Forsythe's art, in black, orange, and blue, is delightful in line and style. Elizabeth is a perky young girl with a sassy pixie hair cut and indefatigable energy, moving through life with verve and a pet duck. There are little jokes and humorous asides throughout the pictures, but the focus never leaves Elizabeth who is always the focal point of each spread.
Verdict: A delightful debut for both author and illustrator, I highly recommend this title and look forward to more.
ISBN: 978-1-55453-560-6; Published September 2011 by Kids Can Press; Review copy provided by the publisher through Raab Associates
Kitten's Winter by Eugenie Fernandes
Fernandes finishes her quartet of season books on a high point with this story of Kitten's journey home. Running through the snow, sliding across the pond, slipping between the trees, Kitten passes numerous winter animals until she reaches her own cozy bed. Like Fernandes' other titles in this series, there is opportunity for endless discussion and seek and find fun in the pictures, looking for Kitten, discussing what different animals do in the winter, and find the subtle little elements in each spread - a blowing snowman's hat, an inquisitive bird, and more.
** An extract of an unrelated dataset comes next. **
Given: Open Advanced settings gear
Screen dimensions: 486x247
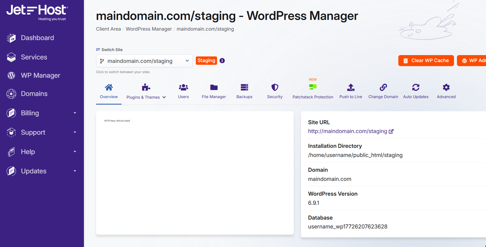Looking at the screenshot, I should point(446,91).
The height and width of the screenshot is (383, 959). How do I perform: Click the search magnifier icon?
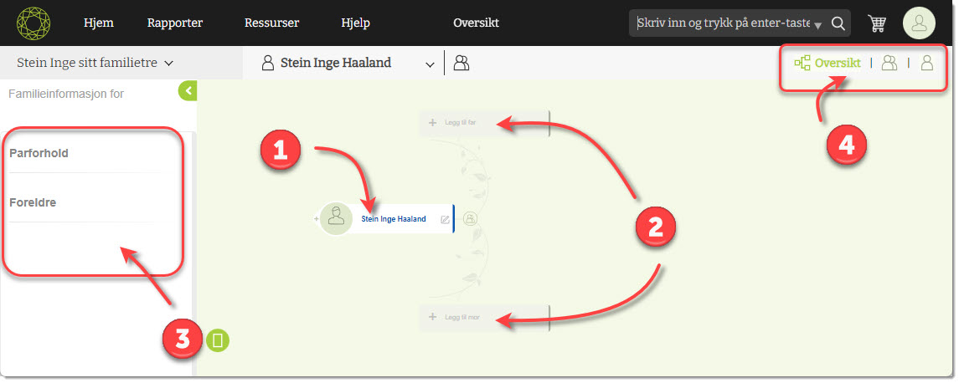click(838, 23)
The artwork is a fascinating mixture of clay, collage, and acrylics, offering another opportunity for discussion and programming. Endless hours can be spent examining each page for all the different materials used and making your own kitten collages!
Verdict: The simple language in this last of the quartet is, as always, perfect for toddler storytimes, while the vibrant and complex art makes this a good book for discussion with older kids or for an example in art programming. Highly recommended.
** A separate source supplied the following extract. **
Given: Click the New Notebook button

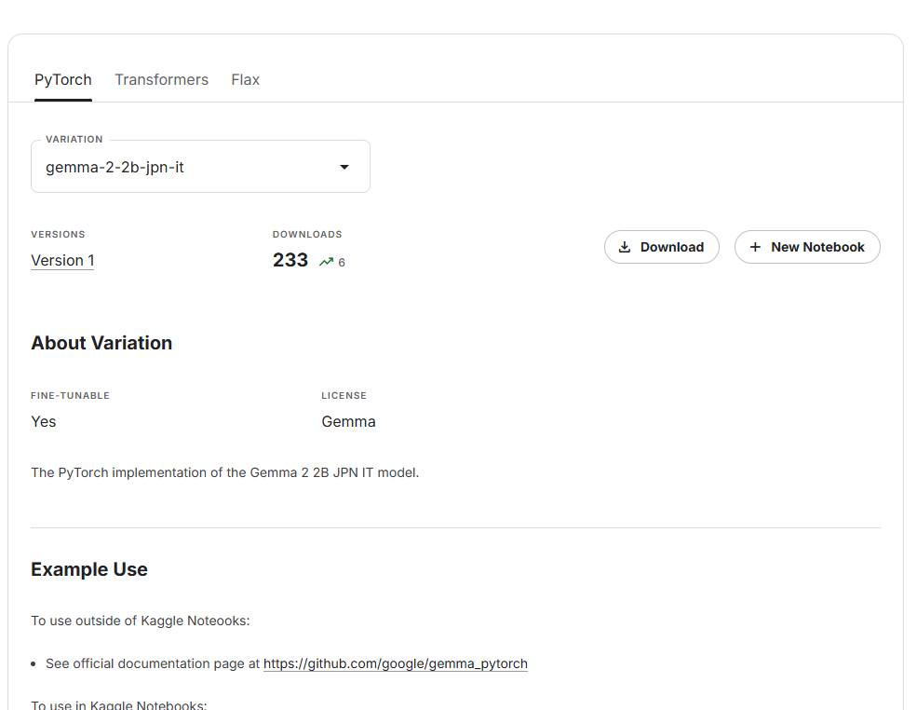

ISBN: 978-155453-343-5; Published September 2011 by Kids Can Press; Review copy provided by publisher through Raab Associates; Purchased for the library
Soft pastels show a large family expressing their love for Baby, from parents to cousins, grandparents to aunts and uncles. The rhythmic rhyming text swings Baby from one set of hands to another, playing, reading, and cuddling.
I'm not the best audience for this book, since I'm not a fan of rhyming picture books, "mommy love" picture books, or any combination thereof.
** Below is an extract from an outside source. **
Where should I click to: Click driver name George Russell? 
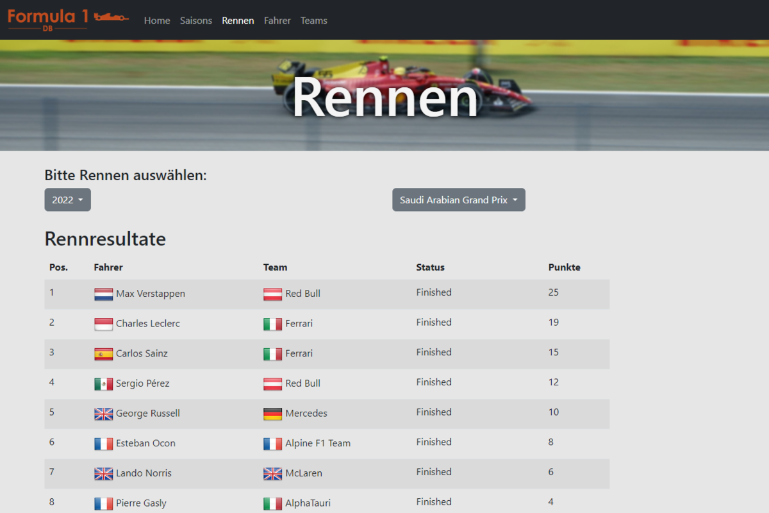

However, the pictures are sweet but not too saccharine, the rhymes are competent, and this will be a favorite with families who like to read these stories to their little ones.
Verdict: Recommended for library collections, just not for me. I prefer Sadler's many excellent craft books.
ISBN: 9781554534562; Published August 2011 by Kids Can Press; Review copy provided by the publisher through Raab Associates
I love the cover of My Name Is Elizabeth! That illustration alone makes me want to take a look at that book, but your review (and previous one at Fuse #8) seal the deal.
I find your succinct "verdict"s very helpful! I generally read blog posts pretty quickly.
I loved My Name Is Elizabeth!
I was considering getting Kitten's seasons books for my Nonfiction picture book challenge, but am not sure if it is actually nonfiction.
I wouldn't call them nonfiction. You could certainly use them to talk about seasons and animals with toddlers and preschoolers, but they're really picture books.
I also like the way you put your "verdicts" into your post. This is not the first time I've heard of My Name Is Elizabeth, either. I think I am going to have to check it out!